A Curate in Bohemia
- Author: Norman Lindsay
- Language: English
- Genre: Fiction
- Publisher: NSW Bookstall Company
- Publication date: 1913
- Publication place: Australia
- Media type: Print
- Pages: 192 pp.
- Preceded by: -
- Followed by: Redheap

= A Curate in Bohemia (novel) =

1913 novel by Australian writer Norman Lindsay

A Curate in Bohemia is a novel by Australian writer Norman Lindsay. It was originally published by NSW Bookstall Company in Australia in 1913, and then reprinted by that company in 1915, 1920, 1921, 1932 and 1944.
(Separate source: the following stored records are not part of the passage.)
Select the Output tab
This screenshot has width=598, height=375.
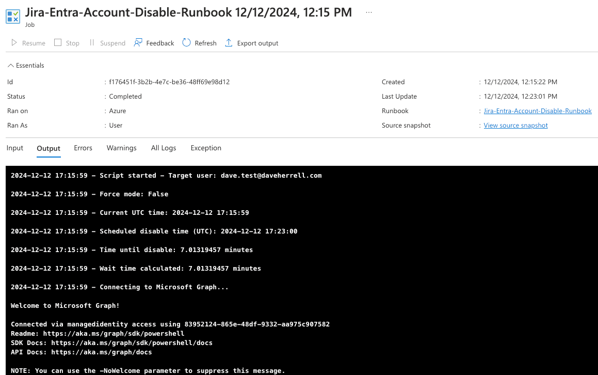pyautogui.click(x=49, y=148)
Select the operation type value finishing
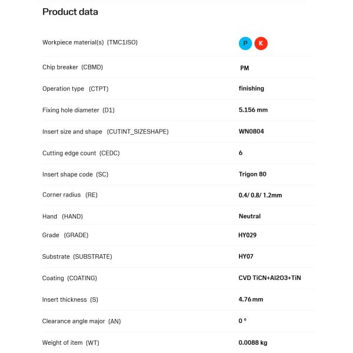The height and width of the screenshot is (353, 353). 251,89
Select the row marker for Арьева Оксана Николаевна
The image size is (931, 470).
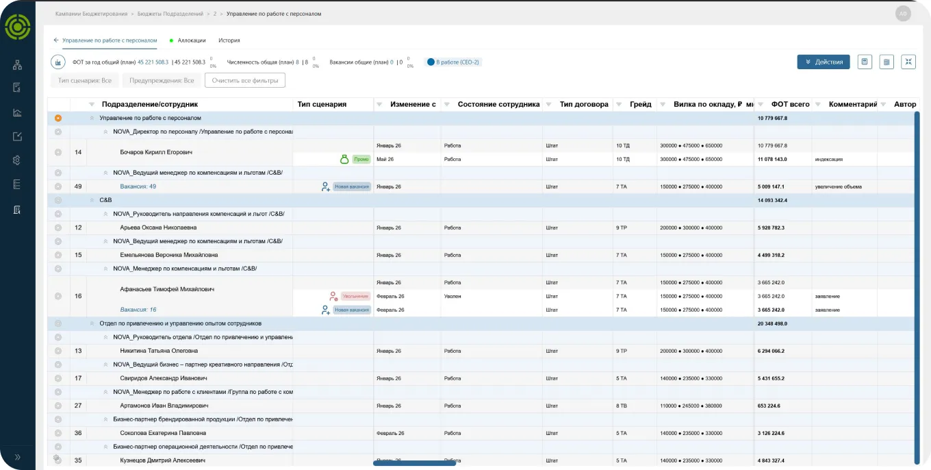(58, 227)

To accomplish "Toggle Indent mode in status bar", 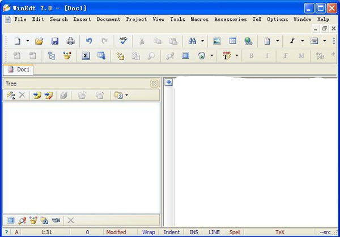I will pos(172,232).
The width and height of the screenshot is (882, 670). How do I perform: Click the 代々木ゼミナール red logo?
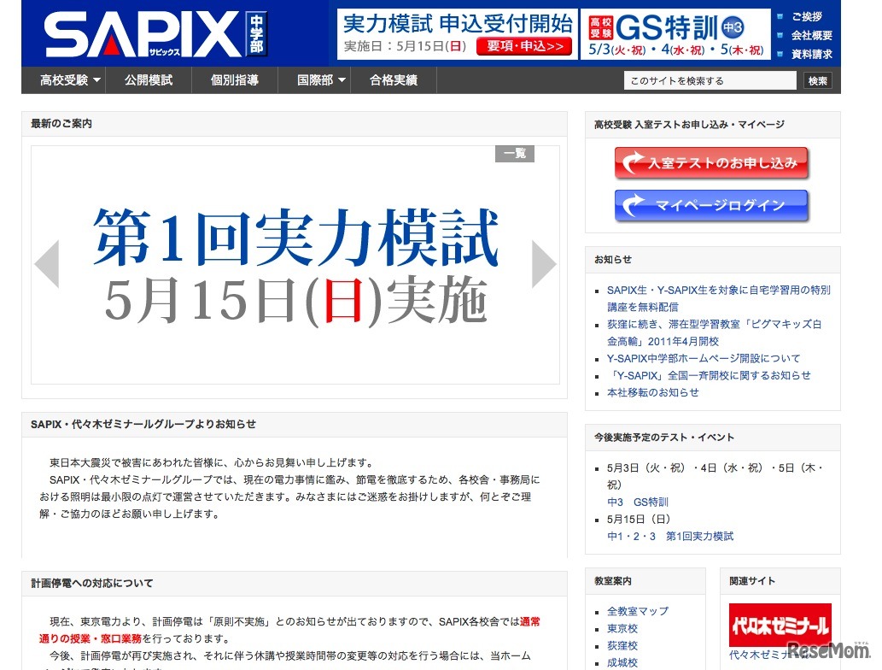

The text was accompanied by 37 illustrations by the author.

==Synopsis==
A young curate, Rev. James Bowles, has just been ordained and is in Melbourne on his way to his first cleric posting. He meets an old school acquaintance and falls in with a gang of Bohemians. The novel follows the curate's adventures, and changing attitudes, as he comes to terms with this new way of living.

==Critical reception==
The Geelong Advertiser found the book to be of some entertainment value: "The Curate in Bohemia fairly bristles with bright things, and the illustrations alone are well worth the money. That so much genuine humor can be got out of the adventures of the luckless curate speaks volumes for the ability of the artist-author, who has so suddenly leapt into the literary limelight."

A reviewer in the Melbourne Leader was not impressed finding it "an example of debased humor which, both in its illustrations and the accompanying reading matter, is unworthy of the reputation which the author has achieved in his own special branch of art. He is regarded as Australia's foremost black and white artist, and has done work which justifies this distinction. But he is descending much below his level in giving his name to matter of this inferior nature."

==Publication history==
After its original publication in 1913 in Australia by publisher NSW Bookstall Company the novel was later reprinted as follows:

- NSW Bookstall Company, Australia, 1932
- T.W. Laurie, UK, 1937
- Pacific Books, Australia, 1970
- Akron Paperbacks, Australia, 1972
- Angus and Robertson, Australia, 1981
- Angus and Robertson, Australia, 1991

==Adaptation for television==
The novel was adapted for television in 1972 and broadcast by the ABC. It was directed by Alan Burke, from a script by Michael Boddy, and featured Bryan Davies, Reg Livermore and Ray Gurney in the lead roles.